Изменить размер шрифта - +

Когда садились в машину, я в нескольких словах изложил Литтлуэю, что произошло со мной в зале. Тот взволновался, пожалуй, больше моего (мной сейчас владела какая-то странная усталость и апатия). Он переспросил меня по крайней мере раз пять-шесть:

— Так ты уверен, что это был не сон?

Я отвечал, что абсолютно уверен: я же открыл глаза и огляделся, прежде чем снова углубиться до «виденческого» уровня. Тогда он начал допытываться, уверен ли я, что мне не снилось, будто я оглядываю зал. В вопросах уже не сквозил обычный для Литтлуэя осторожный скептицизм; он действительно не сомневался, что произошло нечто из ряда вон выходящее. Его интересовало теперь, что именно случилось, каким образом.

Эту тему мы обсуждали всю обратную дорогу до Грейт Глен, двигаясь на скорости сорока пяти миль по центру автострады; возле то и дело раздраженно сигналили обгоняющие нас машины, только мы не обращали внимания. Разговор у нас был очень долгий, так что передавать его здесь полностью нет смысла; я лишь попытаюсь кратко сформулировать общее содержание.

Прежде всего, какова природа времени? Оно не что иное, как функция сознания. То, что происходит во внешнем мире — это «процесс», метаболизм. Там «времени» нет.

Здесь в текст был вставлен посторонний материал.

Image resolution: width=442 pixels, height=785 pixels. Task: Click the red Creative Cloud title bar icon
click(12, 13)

Вот почему традиционные рассказы о путешествии во времени так абсурдны и почему здесь на каждом шагу возникают парадоксы, явный признак абсурдности: например, такой, что, отправляясь в путешествие во времени, я столкнулся бы с целой вереницей «меня»: мной минутной давности, мной двухминутной давности и т.д. Нет, там «времени» нет; это искусственное абстрагирование от идеи процесса. И, очевидно, нелепо рассуждать о «путешествии» в процессе или метаболизме.

Следовательно, на самом деле путешествовать во времени я не мог. Однако я и не спал. Так что же со мной происходило?

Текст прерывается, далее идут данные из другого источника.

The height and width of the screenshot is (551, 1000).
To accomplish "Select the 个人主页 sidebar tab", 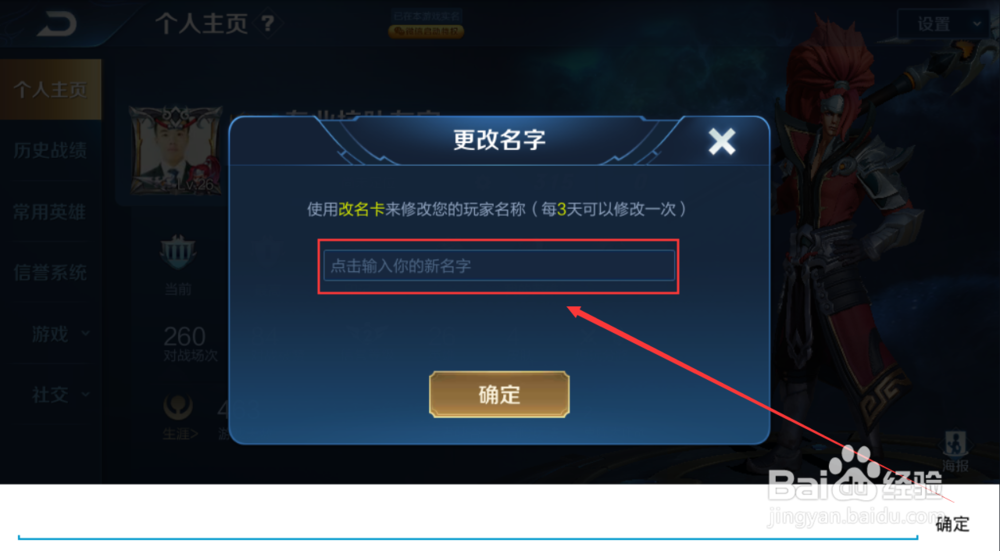I will pos(50,89).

Вначале я полагал примерно вот что: я использовал свое «воображение» примерно так же, как на лужайке Брайанстон Хаус, только утомленность сняла некоторую преграду — ощущение собственной сущности, интерес к внешнему миру, — так что воображение достигло особенной сосредоточенности и прочности.

— Но если это было воображение, откуда тогда столько деталей? — усомнился Литтлуэй.

Он был прав. Мой прежний аргумент о видении в Брайанстон Хаус здесь уже не срабатывал. Тогда я бодрствовал, и чувства мои развернулись подобно широкой сети, «сложив» просочившиеся факты в реальность, которую в обычном состоянии не сознаешь. В музее глава у меня были закрыты, а чувства «сужены» — я полуспал.

Вначале мы так и сяк поигрывали гипотезой, что это было вполне обычное воображение: воспоминания из прочитанных книг и виденных когда-то картин каким-то образом наложились, и возникло то самое видение елизаветинского Лондона. Однако, задумавшись об этом по-настоящему, я невольно пришел к выводу, что это не так. Начать с того, что о елизаветинцах я не знал почти ничего: история не моя специальность.

— Походило на исключительно четкое воспоминание, — сказал я.

Мы оба призадумались.

— Ты имеешь в виду память о каком-нибудь прошлом существовании? — переспросил наконец Литтлуэй.

— Вроде того.

— Ты полагаешь, что жил в Лондоне во времена Шекспира? Что-то не очень уж верится в такое совпадение.

Он был, безусловно, прав.

Альтернатива виделась настолько спорная, что мы оба, собственно, не были ей и рады. Получалось вот что: я просто затронул источники родовой памяти, взял и углубился под уровень своей сознательной сущности, слившись с какой-то более широкой, общечеловеческой. Это несколько обеспокоило, поскольку подразумевало эдакую странную теорию человеческой сущности. Меня никогда не убеждали рассуждения Юнга насчет коллективного бессознательного, и если я задел этот слой, то почему я по-прежнему сознавал, что нахожусь в зале? Сознания (в том смысле, чтобы заснуть) я не терял ни минуты.